A primeira porta para a discografia brasileira que se abriu para mim foram algumas capas de LP, que contemplava maravilhado na discoteca de meu pai desde minha mais remota infância. Eram de tal modo expressivas que me pareciam mais humanas que as fotos reais. Não raro, ficava na dúvida se o rosto figurado naquele quadrado mágico que embalava os discos era desenho ou uma fotografia. Na semiótica de minha infância - pessoal e intransferível -, aquelas capas deviam conter uma música igualmente fascinante. Não entendia o que queriam dizer. Mas ficava horas contemplando aquele traço, aquelas luzes, aquelas cores. Não era possível alguém se entregar com tanto carinho à representação de outrem daquela forma, sem estar embalado pelo mesmo carinho com a música daquelas pessoas.
Anos depois vim saber quem era o autor daquelas capas que tanto me fascinavam: Elifas Andreato. Hoje, se me perguntam qual a capa de disco mais bonita da música popular brasileira, respondo de imediato: qualquer uma do Elifas Andreato. Duas, em especial, acho de uma delicadeza tocante, as capas dos siameses Memórias Cantando e Memórias Chorando (foto acima), de Paulinho da Viola. Mas como não se emocionar com a fachada de LPs antológicos de Elis, Clementina, Adoniran, Martinho da Vila?

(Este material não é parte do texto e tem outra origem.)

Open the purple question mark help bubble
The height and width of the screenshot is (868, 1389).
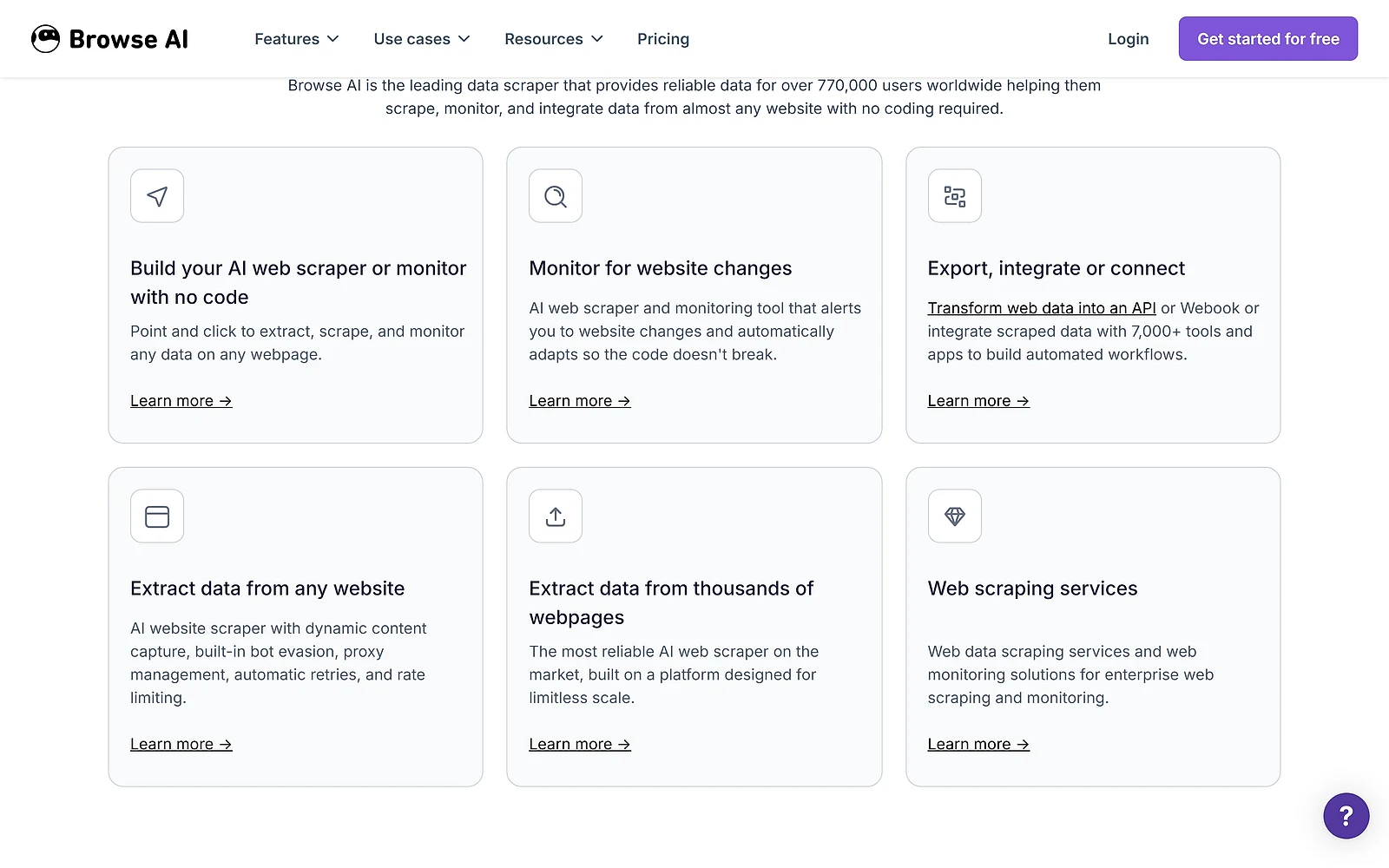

Ou com as capas e encartes da coleção História da Música Popular Brasileira? Ou mesmo com todas as outras capas que Elifas produziu para o próprio Paulinho?
Hoje, o homem apaixonado pela música brasileira é resultado do sentimento que ficou cravado naquela criança fascinada pelas capas de Elifas Andreato. Seus desenhos não pavimentaram apenas minha relação com a música, mas ajudaram a criar um brasileiro apaixonado por seu País. Ajudaram a criar um homem que nunca entendeu aquela obrigação cínica de sermos inteligentemente irônicos, autodepreciativos e carregados de soberba ao criticar o Brasil - usando uma expressão do jornalista Hélio Campos Mello no editorial da edição de outubro da revista Brasileiros.

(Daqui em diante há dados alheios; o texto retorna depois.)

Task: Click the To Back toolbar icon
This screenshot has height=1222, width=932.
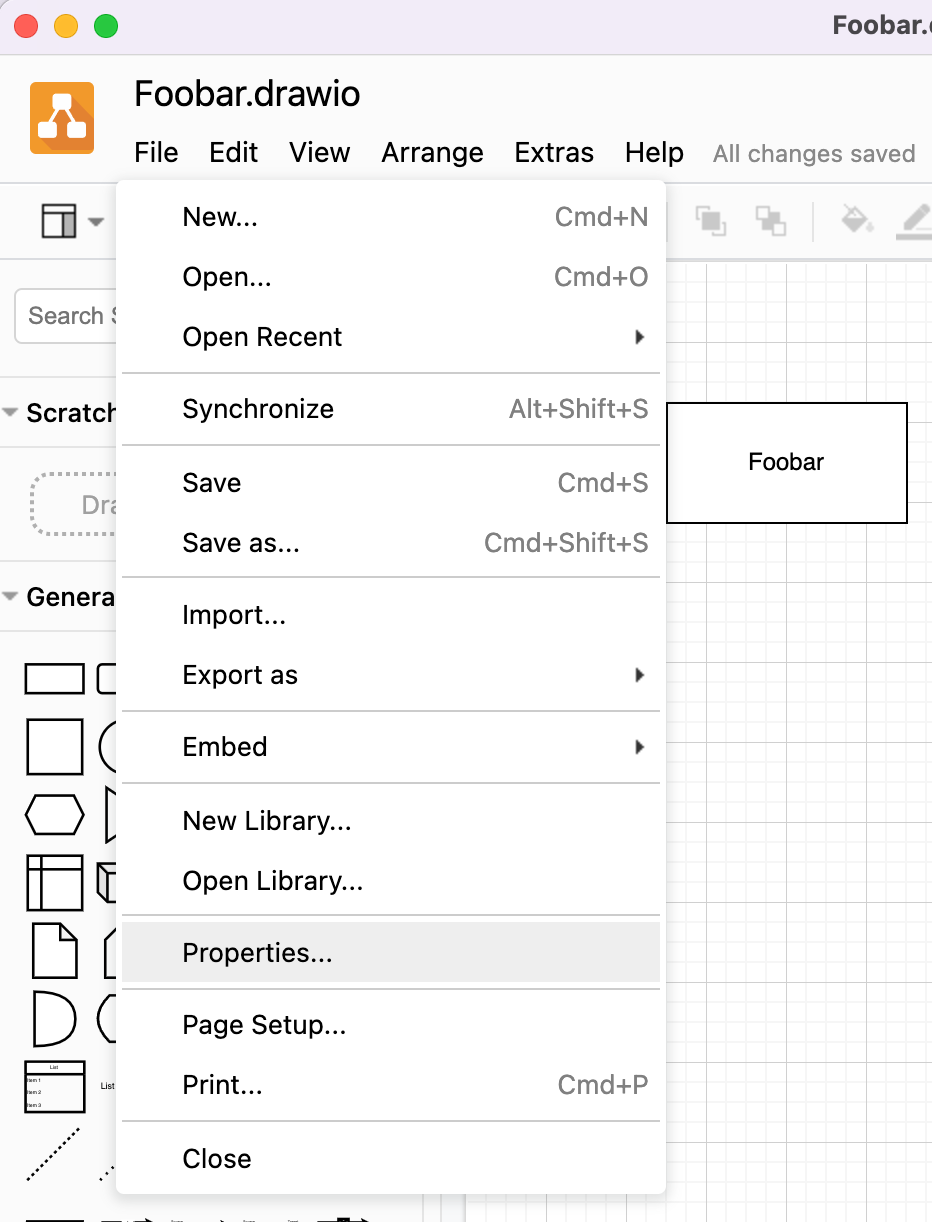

Esse sentimento, Elifas conta em entrevista à mesma Brasileiros, "faz mal à saúde" - o que em seu caso se traduziu em alcoolismo. Mas "faz bem para a alma", como atestam a beleza e a ternura de suas pinturas, permeadas por um "expressionismo caboclo" e pela tenacidade de seu amor ao País. "A tal da esperança é uma companheira fiel", ele brinca.
Abaixo, um trecho do documentário Elifas Andreato, um artista brasileiro.
Um comentário:
Não consigo não ficar puto comigo mesmo quando as outras coisas me impedem de vir por aqui. A cada visita, é uma grata surpresa.
Sensacional o post e o documentário, Felipe.
Abraços com as saudades dos sambas de sábado.